Le premier pays à réduire son taux de pollution environnementale a été la Chine, le plus grand pollueur du monde et source de l'épidémie de coronavirus en décembre dernier. La concentration de dioxyde d'azote, l'un des polluants les plus fréquents dans les zones urbaines, a diminué de 30 à 50 % dans plusieurs villes chinoises importantes, par rapport à la même période en 2019. 

Selon les experts, l'épidémie a paradoxalement épargné plus de vies que les décès qu'elle a provoqués. En Chine, 1,1 million de personnes en moyenne meurent chaque année, victimes de la pollution. Malgré ces signes de rétablissement de l'environnement, les chercheurs craignent que cette interruption ne soit de courte durée, surtout si une conscience globale ne surgit pas une fois la pandémie derrière nous.

Quels sont les effets négatifs du coronavirus sur la planète ?

La principale conséquence de la crise mondiale causée par l'épidémie est de faire passer les autres débats, dont l'urgence climatique, au second plan. La pandémie est temporaire, mais les effets du réchauffement climatique se feront sentir aujourd'hui et de plus en plus dans les siècles à venir. Le changement climatique reste un problème grave pour notre planète.
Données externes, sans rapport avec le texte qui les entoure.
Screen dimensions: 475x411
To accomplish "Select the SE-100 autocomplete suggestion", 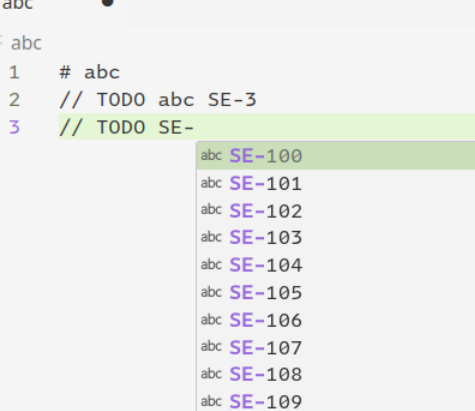I will point(336,156).
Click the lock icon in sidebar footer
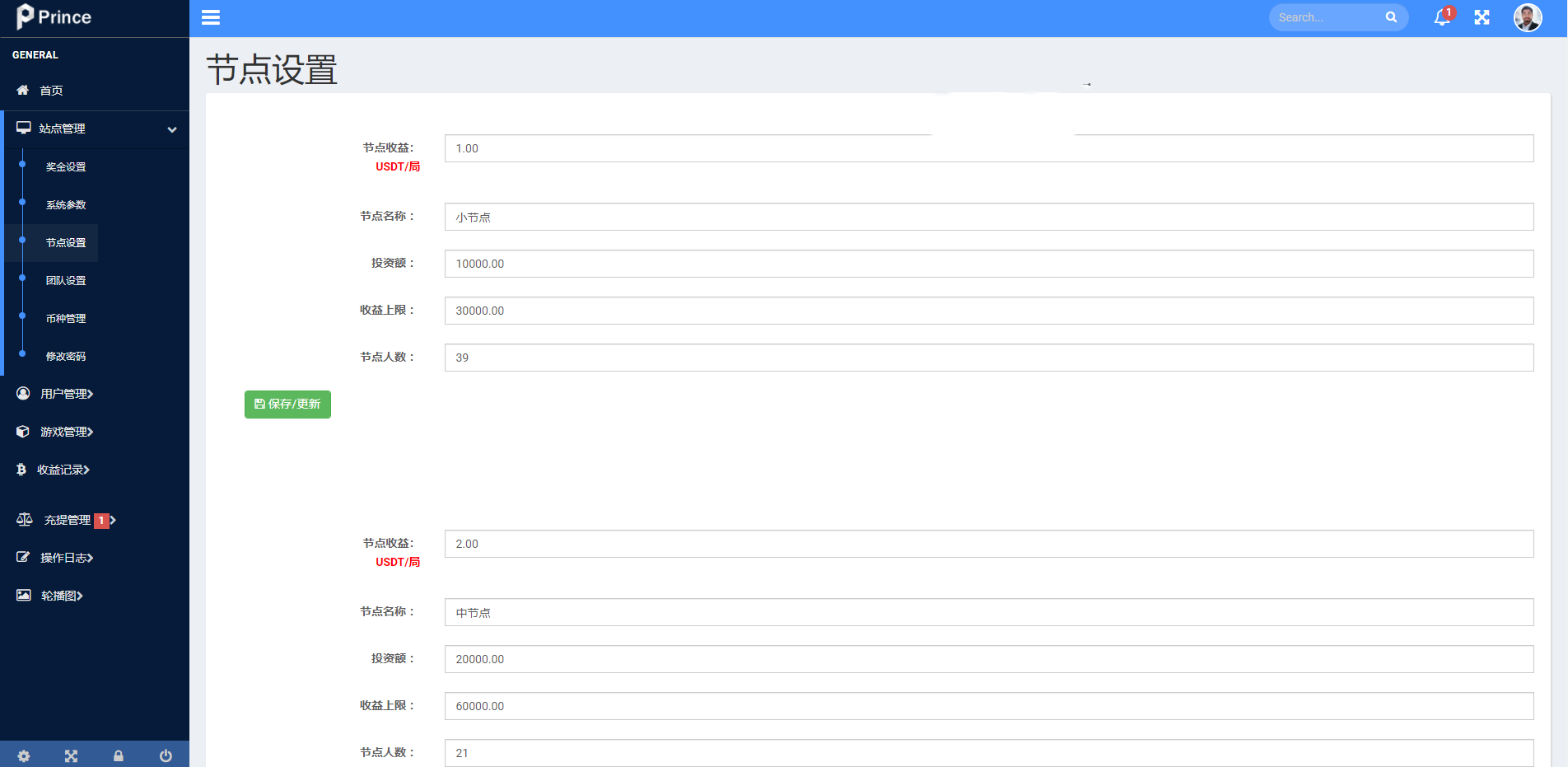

La concentration des gaz à effet de serre déjà présents dans l'atmosphère suffit à elle seule à garantir une augmentation de la température moyenne de la Terre pendant plusieurs siècles.

Les experts prédisent que nous aurons davantage d'événements extrêmes dans le futur (séismes, inondations, tornades... etc.) avec des conséquences pour les infrastructures et la production alimentaire. Mais ces risques sont descendus sur l'échelle des priorités en cette période de pandémie.

Pourtant, au rythme où nous étions avant le frein malencontreux provoqué par cette crise, il y avait peu de chances de limiter la hausse de la température de 1,5 ou 2 degrés, le maximum considéré comme sûr pour éviter des tragédies climatiques majeures. Alors, ce sujet mérite-t-il d'être laissé de côté ? Nous avons maintenant le temps d'analyser les investissements en infrastructures qui nous emprisonnent dans une économie à forte intensité de gaz à effet de serre, puisque la plupart d'entre eux sont suspendus en raison de l'impact économique de la pandémie. Ainsi, c'est le bon moment pour travailler sur des mesures de sortie de crise, et de prévoir une transition vers des moyens de produire des biens, des services et de l'énergie avec un impact moindre sur le climat.